Figure 5: Glycemic indices and glucose AUC of 10 common Jamaican sweet potato cultivars after boiling, frying, baking and roasting (data adapted from Bahado-Singh. 2011)

If we disregard the differences between the 10 cultivars and focus on the overall pattern, it is quite obvious that on the "less to worst thing you can do with your sweet potatoes if you are concerned about GI"-scale boiling is at the most benign end of the continuum, while baking and roasting compete for the position at the other end - a pattern, those of you who have already read Part 1 of the Potato Manifesto should be familiar with: Contrary to common believe new boiled (regular / sweet) potatoes are in fact a low GI food.
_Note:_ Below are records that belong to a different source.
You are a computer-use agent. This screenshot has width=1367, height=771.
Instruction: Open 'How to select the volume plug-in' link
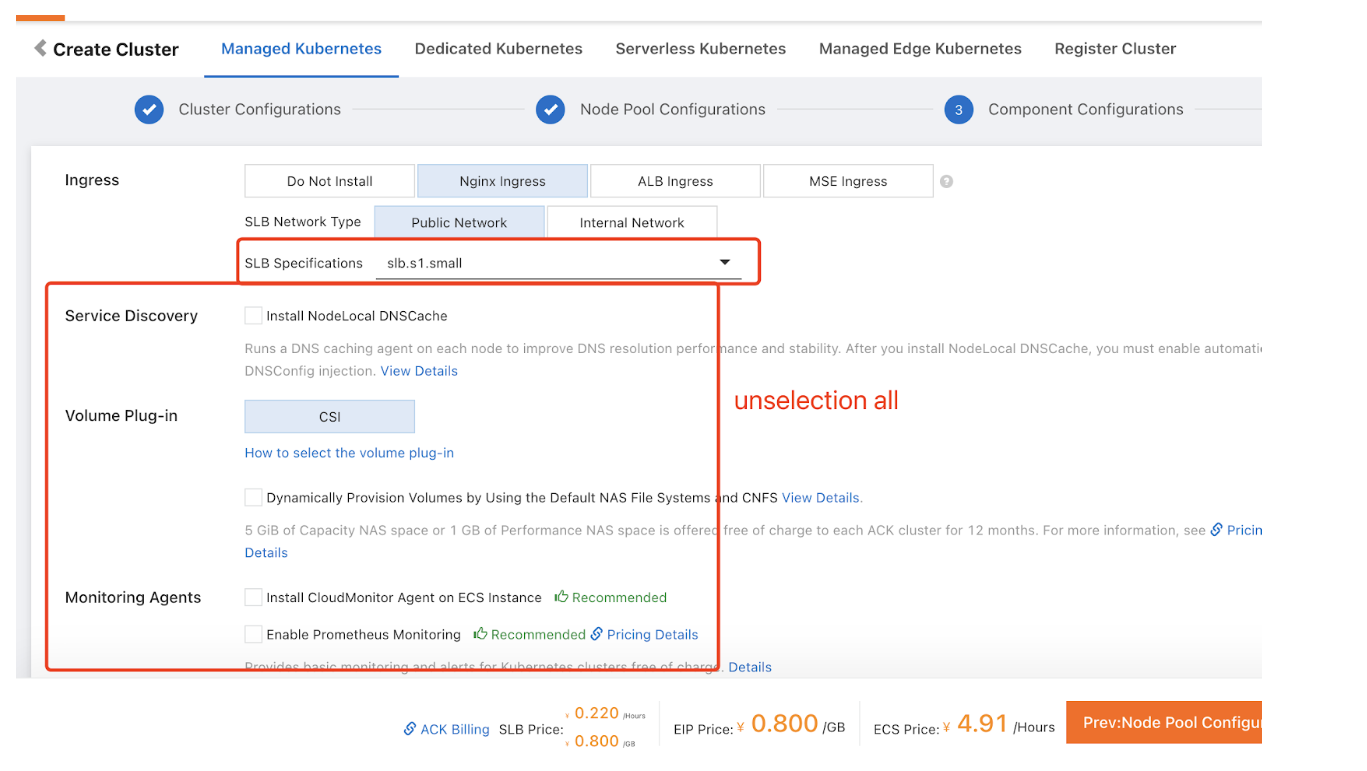[x=349, y=453]
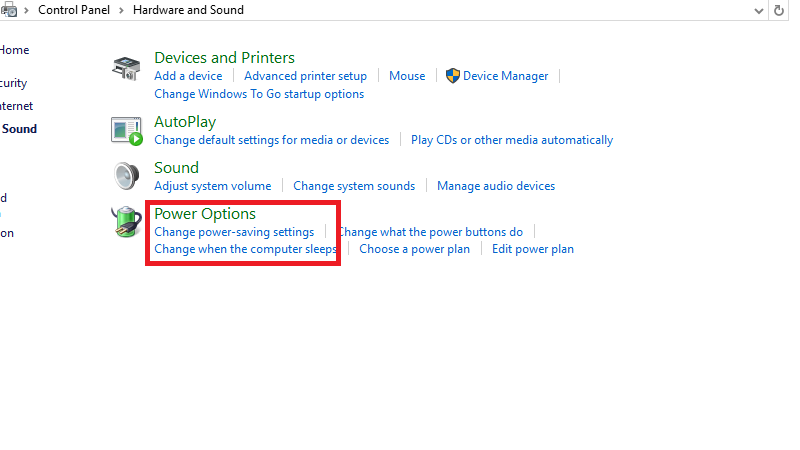Viewport: 800px width, 450px height.
Task: Open the Power Options heading link
Action: coord(204,214)
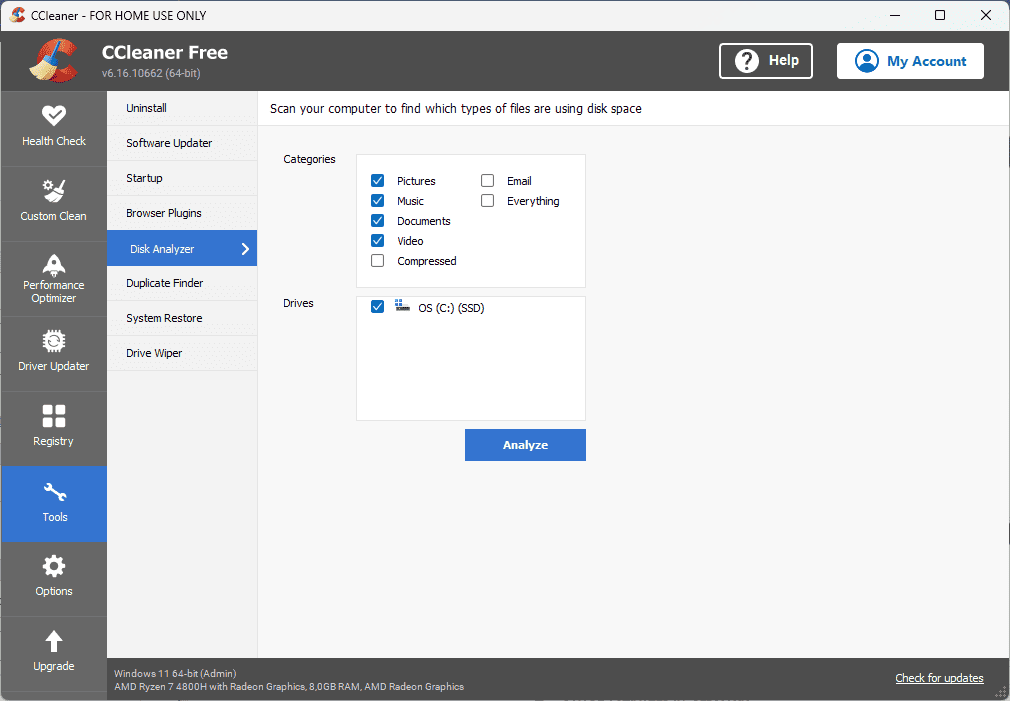Image resolution: width=1010 pixels, height=701 pixels.
Task: Launch the Driver Updater
Action: click(x=53, y=353)
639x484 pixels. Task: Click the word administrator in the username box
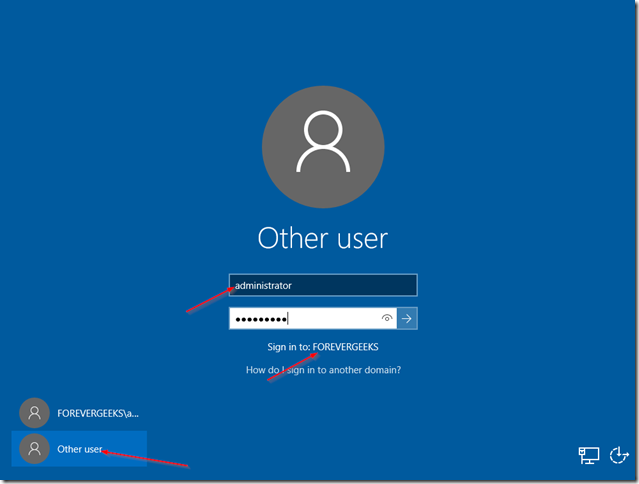pos(263,285)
In our kitchen (and even more so in the industrial processing machinery of the food industry), where the harmless tubers are mashed, pureed, dried, instantized, fried, baked, roasted etc., both, regular, as well as sweet potatoes do yet acquire at least some resemblance to the "pro-diabetic frankenfood", as which they have gotten labeled within the blogosphere, all along.

Figure 5: Comparison of regular and sweet potato glycemic indices after boiling, frying, baking and roasting.
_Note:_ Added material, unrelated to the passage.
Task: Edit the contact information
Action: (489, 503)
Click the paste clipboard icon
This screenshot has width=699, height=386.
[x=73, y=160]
If we now take a final look at the comparison of the average GI (figure 6 is based on data from both installments of the Potato Manifesto) of regular and sweet potatoes after boiling, frying, baking and roasting, it seems as if the main differences were that on average the regular potato has a slightly higher baseline GI (I do not need to remind you that according to Soh. 1999 boiled Desiree potatoes have a GI of 10!, do I?) and tends to be more resistant to heat-induced deteriorations in her starch / free sugar composition.

So, are boiled sweet and baked and roasted regular potatoes the way to go?

In view of the fact that probably 99% of the average and maybe 70% of the health conscious consumers don't even know the name of the potato cultivar they are using, let alone their age, storage temperature, the amount of phosphate in the soil on which it was grown, and all the other countless variables that have an impact on the "basal" GI of a potato, I honestly doubt that switching from one of the waxier, new regular potatoes (low basal GI) to a random (I mean, how many sweet potato cultivars are available at your grocery store?) sweet potato cultivar, would make you healthier, help you lose weight or offer any other GI-related benefits.

Image 2: Tapioca, another purpoted "health food" with a surprisingly high glycemic index GI of 84

Just as an aside, the Wolever study also examined the glucose response to another of the funky foods that are resurfacing on the Internet as "health foods", these days: Tapioca - also known as cassava, manioc, aipim, bitter-cassava, boba, mandioca, macaxeira, manioca, tapioca plant, yuca. With a GI of 84 it easily outperforms, corn chips (GI 76) and even waffles (GI 79).

Note: Wherever this was necessary I converted GIs that were given with white bread as a reference to the glucose as a reference.

Whether you could benefit from the (again, on average and in this case specifically referring to the white variety of the regular potato) higher beta-carotene and vitamin C content of sweet potatoes would depend on the rest of your diet. If the latter is "99% paleo" ;-), the likelihood that you would not get enough of these antioxidants is close to zero and it should thusly not really make a difference whether you go for the "paleo-" or the "neolithic" potato, as long as you don't (over-)process her into another of the innumerable frankenfoods the average member of the neolithic convenience society is so fond of.